Being Female

16 11 2010

I was, at one point, blissfully unaware of Lady Gaga. I saw her lampooned on television (something about her possibly possessing a penis?) without understanding the reference. Oddly enough, leaving the country brought her existence to my attention.

The Japanese love Lady Gaga, which isn’t really surprising given the prevalence of visual kei performers, not to mention that the Japanese music industry is chock-full of stunning examples of the style-over-substance precept. She writhes on TV screens in record stores and second hand shops, and blares on speakers in crowded night clubs packed with bobbing Japanese youth. I broke my policy of ignorance when I heard that Alexander Skarsgard appeared in her video.

I think I got to the part where she dances on forearm crutches (3:14) before I really lost it.

But I can’t hate things with the proper intensity if I remain uninformed. I spent the rest of the night going through her videos with growing rage until I practically foamed. Female pop artists being overly sexualized is nothing new, but in none of the videos I watched that night did she offer anything that didn’t involve pelvic thrusting or writhing against a flat surface or — better yet — a sweaty pile of men. And I found myself thinking, “What sort of message are you sending??”

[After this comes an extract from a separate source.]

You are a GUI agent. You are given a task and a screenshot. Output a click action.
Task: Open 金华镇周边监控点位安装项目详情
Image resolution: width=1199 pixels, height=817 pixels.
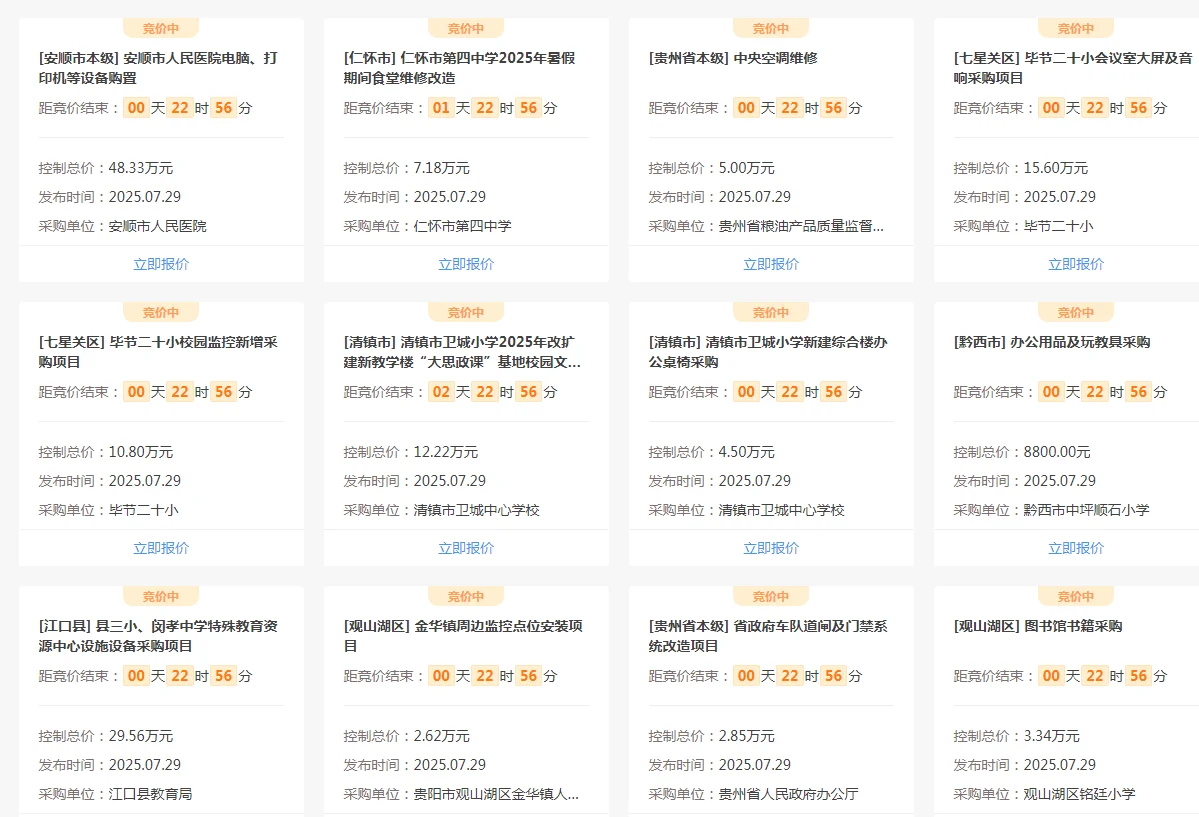click(465, 636)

It was the echo of a voice from my pre-adolescence, back when I was a middle school student at a private Catholic school, listening to “Baby One More Time” after commandeering the car’s radio. After listening to the chorus, my father demanded to know the meaning of the song. “‘When I’m not with you I lose my mind…Hit me baby one more time’? Is she condoning domestic violence?” he asked me. Given his background working with victims of domestic violence, I suppose it wasn’t an unreasonable question to ask. Without having ever tried to analyze the lyrics, and with my limited 12-year-old understanding of the world, I was hard pressed to convince him that that certainly wasn’t the message of the song, and that, even if it were, it’s not the type of song whose lyrics are internalized as scripture. At least not by me.

Instead I muttered about how he was so lame for not “getting” it. He shook his head. “I don’t think she’s a good role model for girls your age.”

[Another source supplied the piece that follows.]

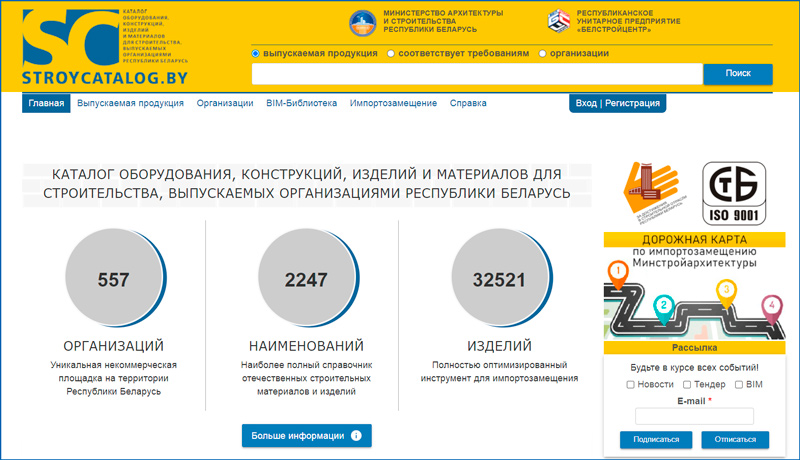The width and height of the screenshot is (800, 460).
Task: Click the Ministry of Architecture emblem icon
Action: [x=364, y=22]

Obviously, given my childless state, it’s not the fragile young mind of my impressionable offspring that I’m trying to protect by protesting the hyper-sexual nature of the image Lady Gaga portrays. Rather, I’m alarmed by mainstream images of femininity, which reflect the current cultural gender climate as well as influence the future evolution of gender ideas.

“To be born a woman has been to be born, within an allotted and confined space, into the keeping of men. The social presence of women has developed as a result of their ingenuity in living under such tutelageA woman must continually watch herself. She is almost continually accompanied by her own image of herself…She has to survey everything she is and everything she does because…her own sense of being in herself is supplanted by a sense of being appreciated as herself by another…Thus she turns herself into an object…”

It’s been argued that such self-objectification empowers women to celebrate their own sexuality, but ultimately such objectification — whether willfully achieved or not — subverts the female identity, making it not about what the woman herself wants but what she believes men want. Having surveyed herself as she would be surveyed by a man, a woman determines her own self-worth.

Lady Gaga’s frequent peek-a-boo gestures to her eye while maintaining eye contact with the camera  reveal that she’s aware of her objectification. “I’m watching you watching me,” it says, suggesting that she agrees with the supposition that self-objectification is empowering. Lady Gaga takes this point of view a step further. She ends several of her videos by killing the men who objectify her (Alexander Skarsgard in “Paparazzi,” Jurij Bradač in “Bad Romance,” and Tyrese — although he objectifies Beyonce rather than Gaga — in “Telephone.”)

This violent end to objectification would seem to uphold the idea of empowerment; a great “fuck you” to patriarchal society, but the process of becoming an object relies on the internalization of male dominance, an actual subversion of the perspective.

“Men look at women. Women watch themselves being looked at. This determines not only most relations between men and women but also the relation of women to themselves. The surveyor of woman in herself is male; the surveyed female.”

Regardless of the outcome of such objectification, in order to become an object a woman must first internalize the male perspective, thus alienating herself from her own point of view. Rather, this self-objectification encourages women to accept male dominance by subverting their own view of themselves in favor of the male perspective.

That Lady Gaga suggests that self-objectification as a means of violent empowerment is ultimately detrimental. That she does so actively and willfully is appalling.